*Assigned task*. Print exactly the lines below between the line containing "Image resolution: width=644" and the line containing "Task: Remove the V4X_UK_TST8 file using X", counting both of those lines. Leave pictures out.

Pixel coordinate grounding data:
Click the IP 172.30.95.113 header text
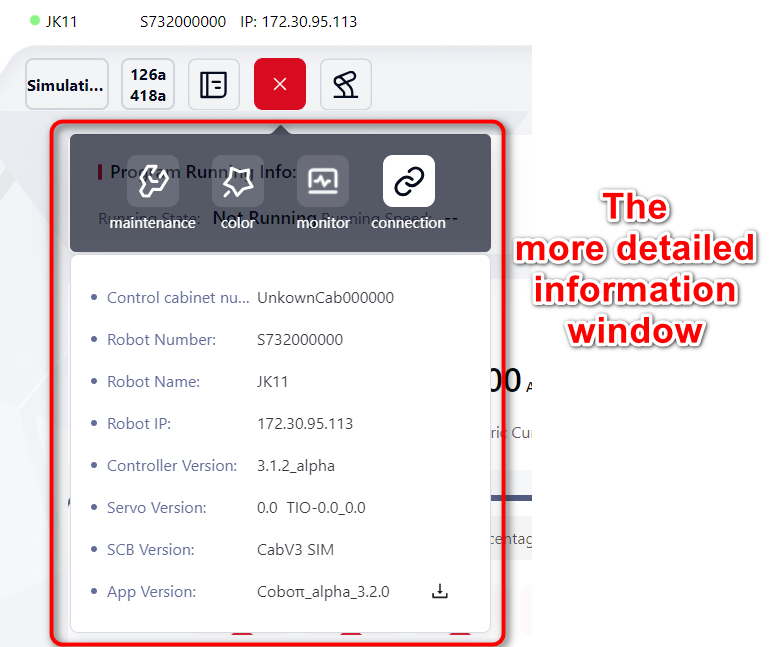The height and width of the screenshot is (647, 770). 299,21
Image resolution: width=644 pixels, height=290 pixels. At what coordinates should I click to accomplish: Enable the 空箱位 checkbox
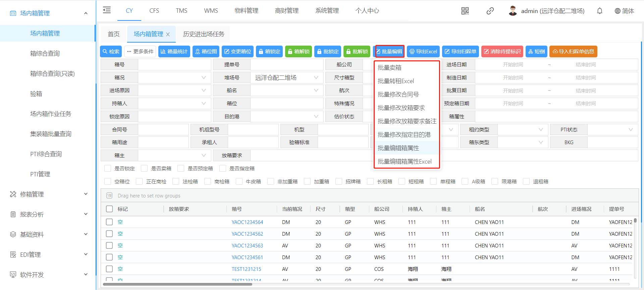(108, 181)
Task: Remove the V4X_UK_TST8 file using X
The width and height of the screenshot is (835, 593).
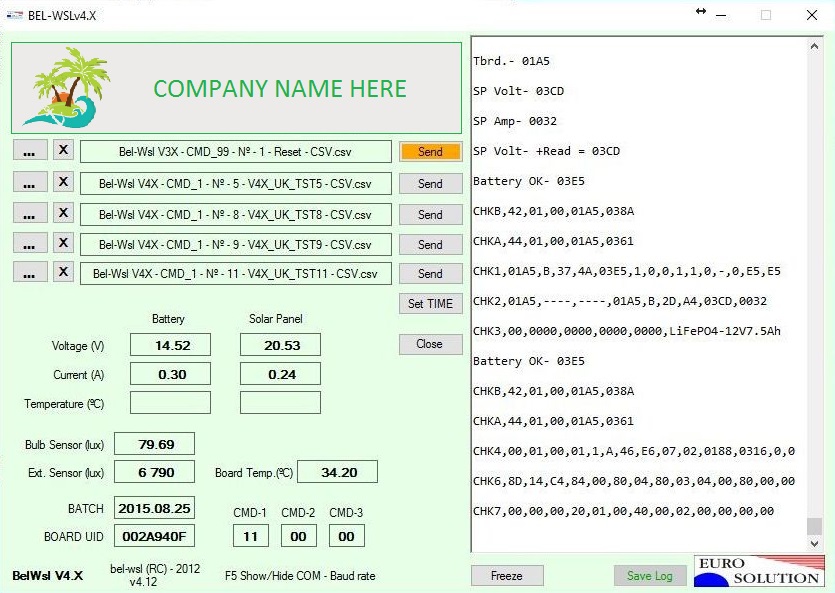Action: pos(62,213)
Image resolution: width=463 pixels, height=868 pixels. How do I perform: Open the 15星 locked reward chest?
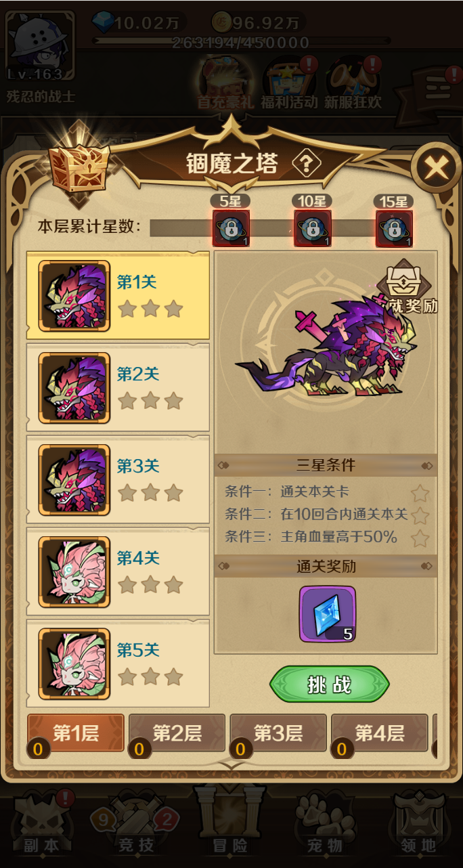coord(394,228)
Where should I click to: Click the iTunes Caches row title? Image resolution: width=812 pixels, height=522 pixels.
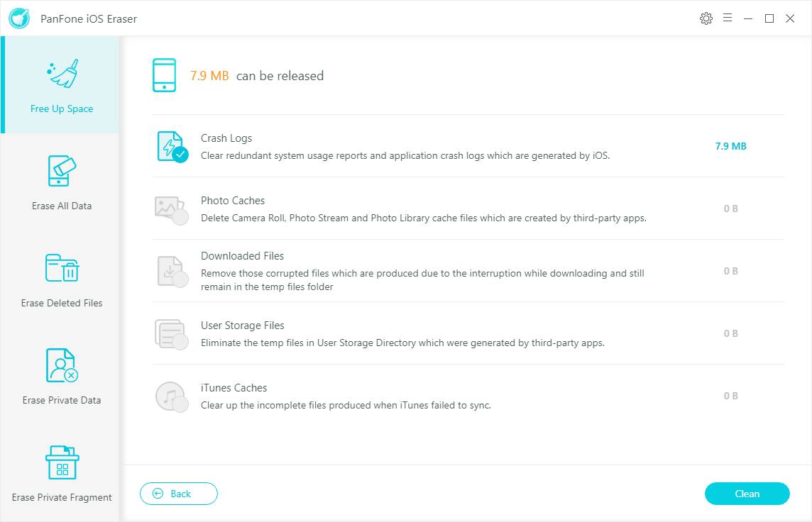pyautogui.click(x=234, y=388)
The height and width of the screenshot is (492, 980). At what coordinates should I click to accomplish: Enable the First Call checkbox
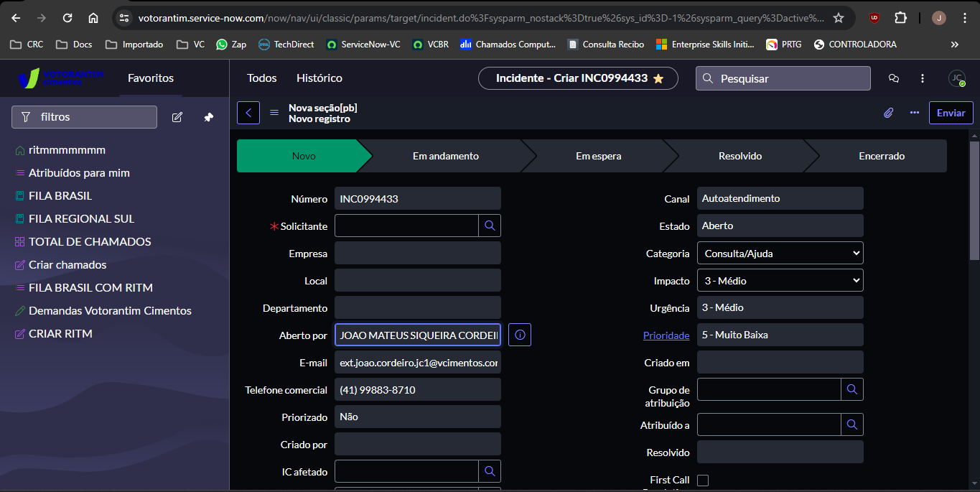point(702,480)
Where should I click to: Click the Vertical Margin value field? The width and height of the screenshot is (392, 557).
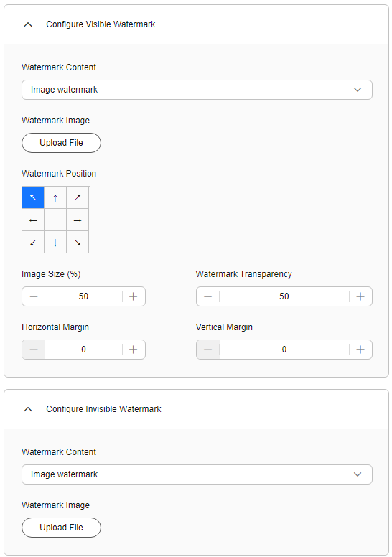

*The answer*.
Image resolution: width=644 pixels, height=290 pixels. At what coordinates should I click to accomplish: Enable the 空箱位 checkbox
(108, 181)
Task: Remove the V4X_UK_TST8 file using X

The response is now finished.